Exercise description:
Exclude the pictures. Transcribe, exactly as written, the lines from the one with "Go to quiz question 3" through the end of the entries below.

[Source records]
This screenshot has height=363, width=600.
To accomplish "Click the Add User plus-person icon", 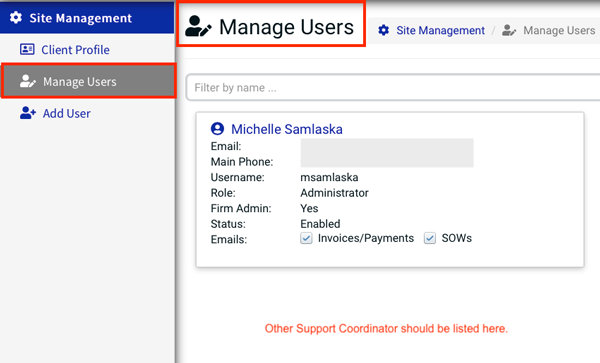I will 28,113.
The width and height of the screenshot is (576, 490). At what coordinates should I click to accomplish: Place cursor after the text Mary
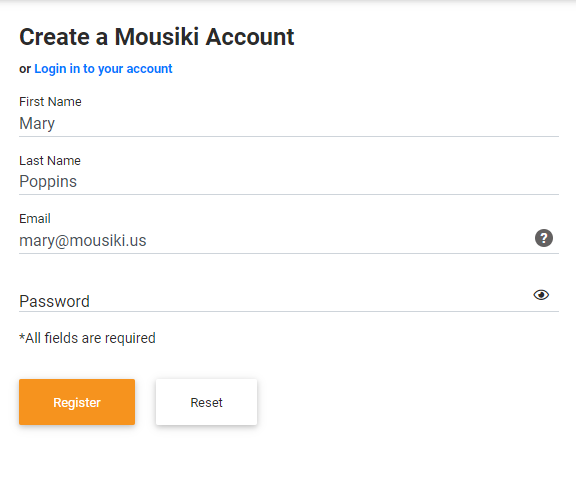click(x=55, y=124)
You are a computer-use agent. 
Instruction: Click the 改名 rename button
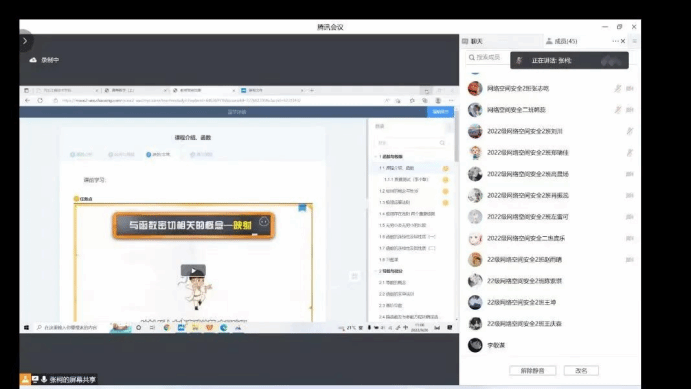point(581,370)
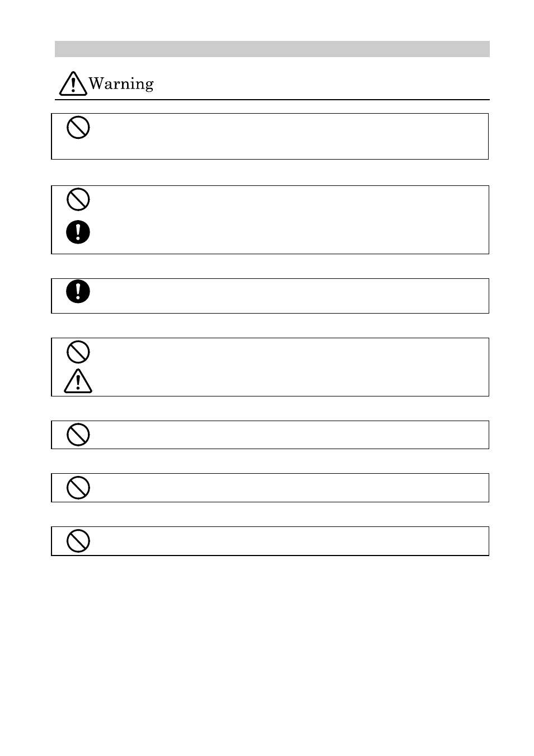Click the blank area right of the second box's exclamation icon

(288, 232)
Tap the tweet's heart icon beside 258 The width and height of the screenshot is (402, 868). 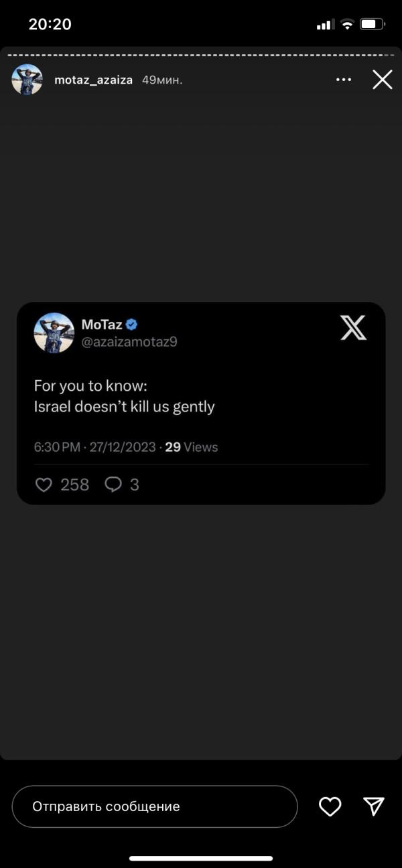coord(44,485)
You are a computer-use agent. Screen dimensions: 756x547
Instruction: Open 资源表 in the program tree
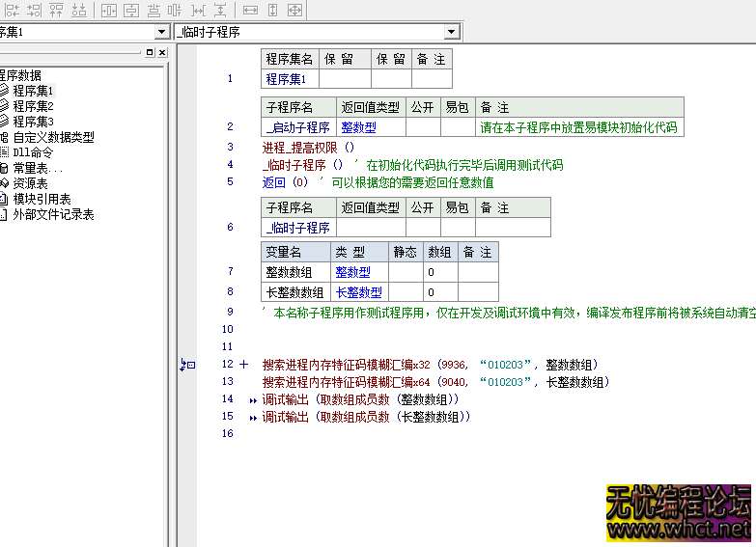tap(30, 183)
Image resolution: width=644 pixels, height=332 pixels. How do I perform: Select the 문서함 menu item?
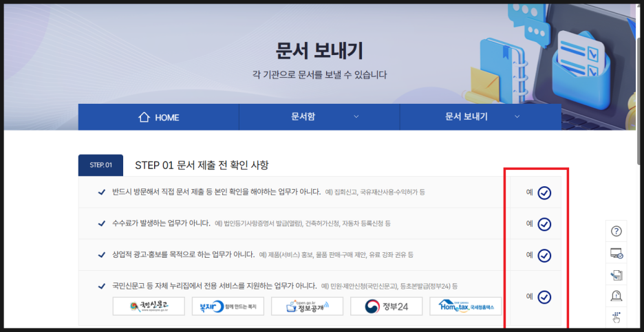303,117
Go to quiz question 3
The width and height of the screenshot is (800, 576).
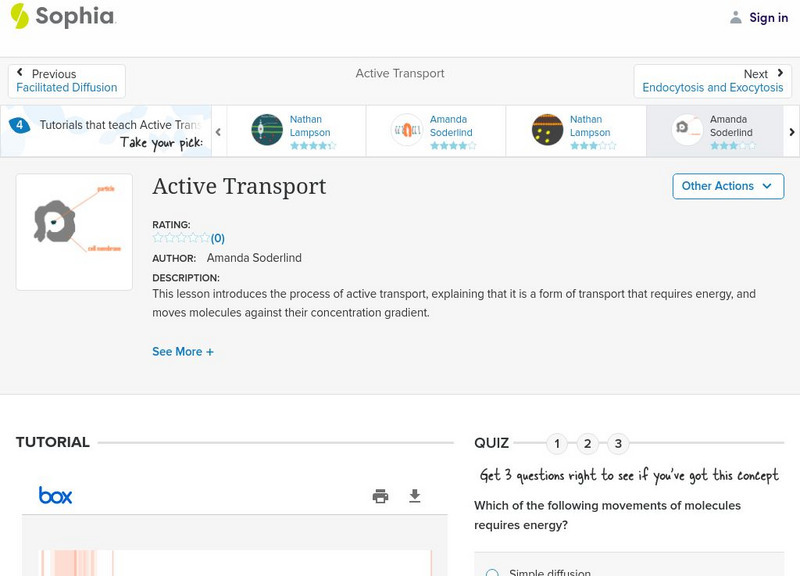tap(618, 444)
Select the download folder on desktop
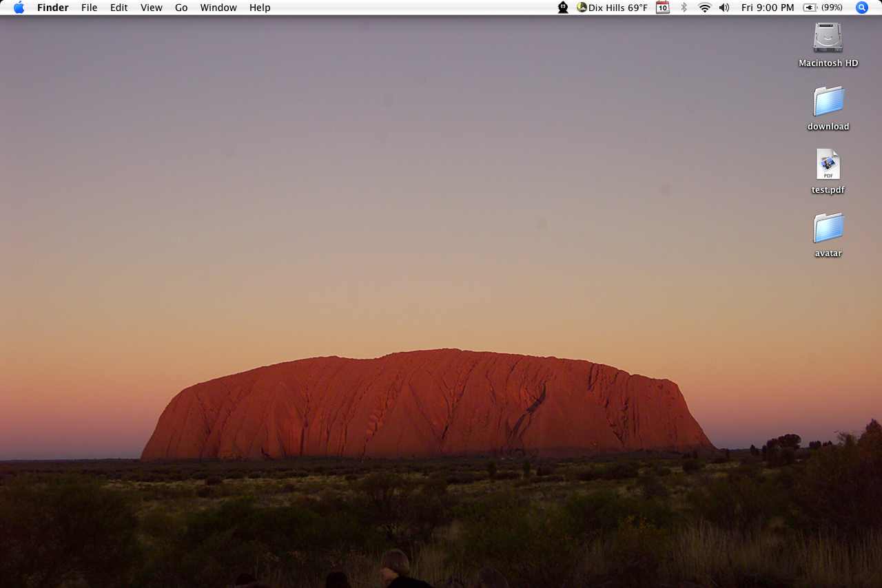 tap(828, 101)
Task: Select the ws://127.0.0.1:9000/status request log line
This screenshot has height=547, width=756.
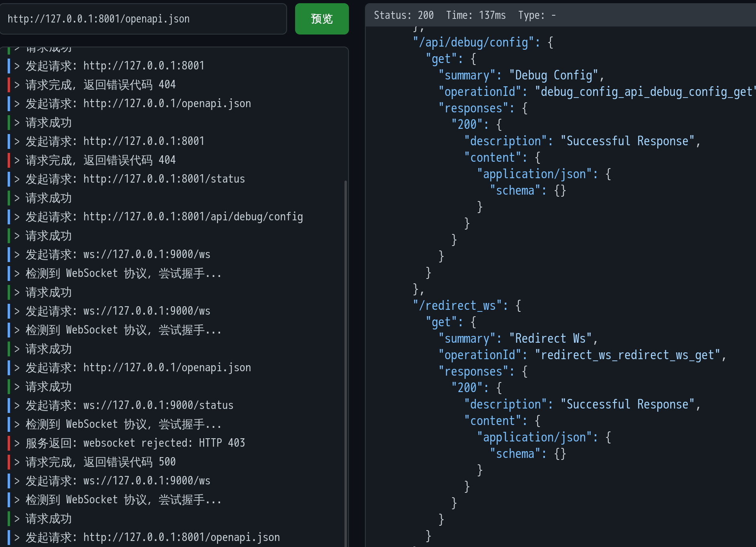Action: [129, 405]
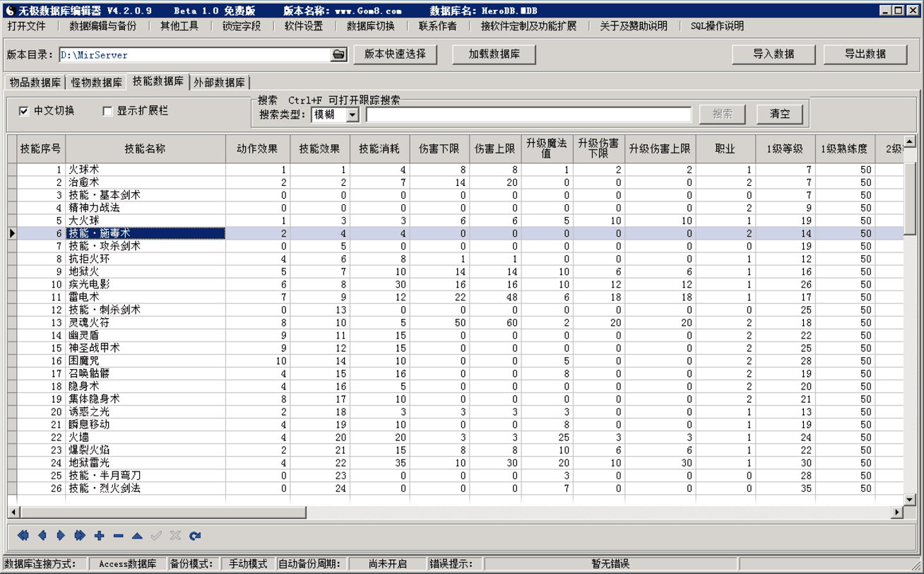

Task response:
Go to quiz question 3
The width and height of the screenshot is (800, 576).
tap(618, 444)
Select the download folder on desktop
 tap(828, 101)
Task: Select the ws://127.0.0.1:9000/status request log line
This screenshot has height=547, width=756.
Action: [129, 405]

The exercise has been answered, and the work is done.